(Word and element location data)
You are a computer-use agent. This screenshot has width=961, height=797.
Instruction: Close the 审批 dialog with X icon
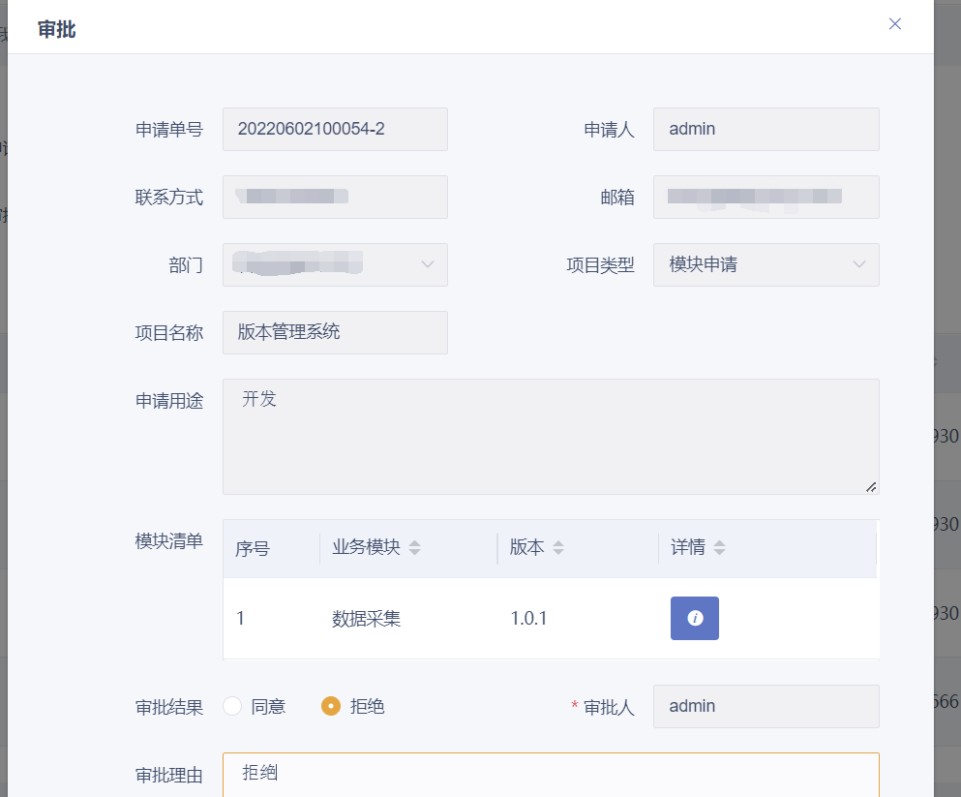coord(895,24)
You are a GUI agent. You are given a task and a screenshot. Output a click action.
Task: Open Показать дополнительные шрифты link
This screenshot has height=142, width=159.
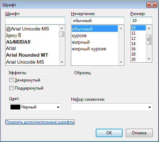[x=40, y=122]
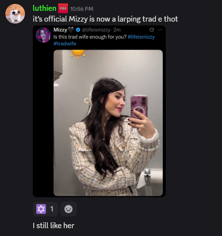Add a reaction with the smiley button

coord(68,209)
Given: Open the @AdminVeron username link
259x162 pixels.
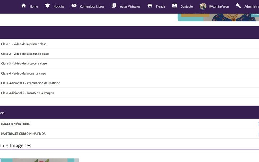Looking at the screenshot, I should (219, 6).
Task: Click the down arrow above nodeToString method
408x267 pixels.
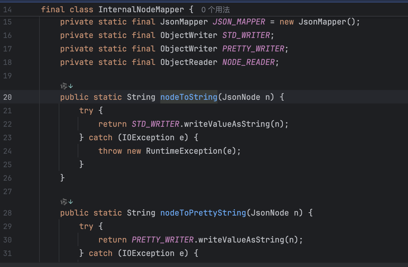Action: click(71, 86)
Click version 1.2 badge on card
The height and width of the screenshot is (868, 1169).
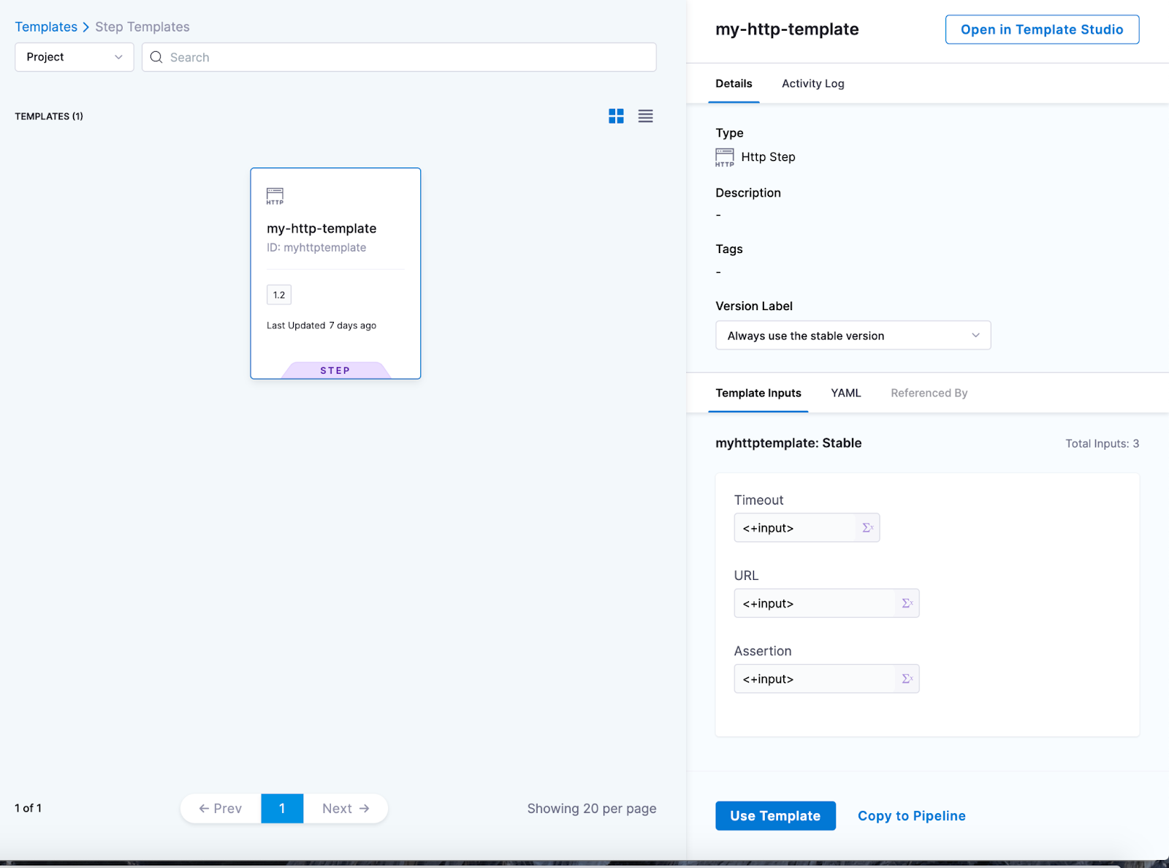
...
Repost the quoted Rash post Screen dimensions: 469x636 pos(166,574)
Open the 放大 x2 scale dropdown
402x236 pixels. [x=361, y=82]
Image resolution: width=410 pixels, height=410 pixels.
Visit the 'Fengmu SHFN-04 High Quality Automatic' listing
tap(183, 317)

SET TASK
Extract the lines between the line containing "Image resolution: width=410" and the line containing "tap(183, 317)", inclusive, and repeat them exactly.

TASK RESPONSE
Image resolution: width=410 pixels, height=410 pixels.
Visit the 'Fengmu SHFN-04 High Quality Automatic' listing
tap(183, 317)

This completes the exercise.